|Volume 8 Number 3||
Fans of the transition to sound and early talkies have good reason to celebrate this October. Not just because October 6th marks the 80th anniversary of the premiere of THE JAZZ SINGER and the true start of the switch to talking pictures, but because of Warner Home Video's release of a deluxe 3-DVD edition of THE JAZZ SINGER, overflowing with extras. The exact street date will be close to the October 6th anniversary.
The first disc will contain the newly-remastered feature, THE JAZZ SINGER, which has been meticulously restored from the earliest surviving original nitrate picture elements and best Vitaphone discs as the audio sources. What you've heard over the past 60 years has been a middling quality transfer to optical sound done in the early 1930's.
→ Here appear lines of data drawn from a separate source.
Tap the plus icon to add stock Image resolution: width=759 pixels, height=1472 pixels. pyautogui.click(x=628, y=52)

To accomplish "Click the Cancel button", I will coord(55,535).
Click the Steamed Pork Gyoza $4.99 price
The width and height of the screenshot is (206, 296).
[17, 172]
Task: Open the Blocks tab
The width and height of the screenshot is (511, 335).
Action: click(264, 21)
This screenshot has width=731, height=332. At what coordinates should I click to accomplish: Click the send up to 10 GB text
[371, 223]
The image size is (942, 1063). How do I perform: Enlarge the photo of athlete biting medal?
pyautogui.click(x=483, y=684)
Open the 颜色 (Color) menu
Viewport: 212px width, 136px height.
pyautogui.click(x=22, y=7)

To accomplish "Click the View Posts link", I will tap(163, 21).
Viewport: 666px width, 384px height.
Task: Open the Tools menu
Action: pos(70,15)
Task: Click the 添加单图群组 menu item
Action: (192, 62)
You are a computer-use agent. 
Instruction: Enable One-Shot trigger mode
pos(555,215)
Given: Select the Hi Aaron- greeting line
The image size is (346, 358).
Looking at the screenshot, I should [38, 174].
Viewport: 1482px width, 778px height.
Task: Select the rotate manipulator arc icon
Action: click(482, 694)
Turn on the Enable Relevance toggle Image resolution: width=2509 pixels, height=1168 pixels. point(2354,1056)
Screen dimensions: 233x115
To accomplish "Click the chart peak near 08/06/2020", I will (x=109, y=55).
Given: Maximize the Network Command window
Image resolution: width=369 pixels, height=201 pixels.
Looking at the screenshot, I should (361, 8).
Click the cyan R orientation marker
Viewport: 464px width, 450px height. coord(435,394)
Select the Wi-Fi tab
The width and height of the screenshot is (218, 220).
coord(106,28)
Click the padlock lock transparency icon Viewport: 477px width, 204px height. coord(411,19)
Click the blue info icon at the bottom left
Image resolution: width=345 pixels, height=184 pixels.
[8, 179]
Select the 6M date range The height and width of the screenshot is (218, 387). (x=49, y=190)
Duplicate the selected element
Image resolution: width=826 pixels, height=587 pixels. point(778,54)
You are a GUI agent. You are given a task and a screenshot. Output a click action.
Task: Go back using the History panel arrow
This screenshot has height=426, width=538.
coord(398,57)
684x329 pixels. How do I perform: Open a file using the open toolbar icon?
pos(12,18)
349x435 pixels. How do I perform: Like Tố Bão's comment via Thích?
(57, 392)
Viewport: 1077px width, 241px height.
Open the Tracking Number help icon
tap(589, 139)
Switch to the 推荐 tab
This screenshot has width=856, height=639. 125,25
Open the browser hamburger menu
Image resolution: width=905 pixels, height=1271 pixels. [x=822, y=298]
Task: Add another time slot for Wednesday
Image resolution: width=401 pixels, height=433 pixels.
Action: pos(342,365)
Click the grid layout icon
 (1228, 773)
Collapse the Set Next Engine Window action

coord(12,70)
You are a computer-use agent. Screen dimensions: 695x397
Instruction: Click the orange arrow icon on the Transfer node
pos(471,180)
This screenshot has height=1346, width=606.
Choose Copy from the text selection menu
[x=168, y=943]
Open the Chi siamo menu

The quality improvement is dramatic. WHV Senior VP George Feltenstein promises "exciting additional supplements on the feature disc". An audio commentary track will be available, and was recorded for the DVD by bandleader Vince Giordano and the Project's Ron Hutchinson.
Disc two will include a brand new feature length documentary, THE DAWN OF SOUND, created especially for this DVD release. The production details the development of early sound technologies, the battles between creative forces, the rise of Vitaphone, and how the movies were changed forever by this historic period. The documentary is being produced by Sparkhill Productions and the Project has worked closely with writer/producer Robert Bader to help identify content and sources. On-camera interviewees include Rose Marie, Leonard Maltin, "Speed of Sound" author Scott Eyman, veteran producer A.C. Lyles, Vince Giordano, Ron Hutchinson, Rudy Behmler, and "Sin In Soft Focus" author Mark Viera.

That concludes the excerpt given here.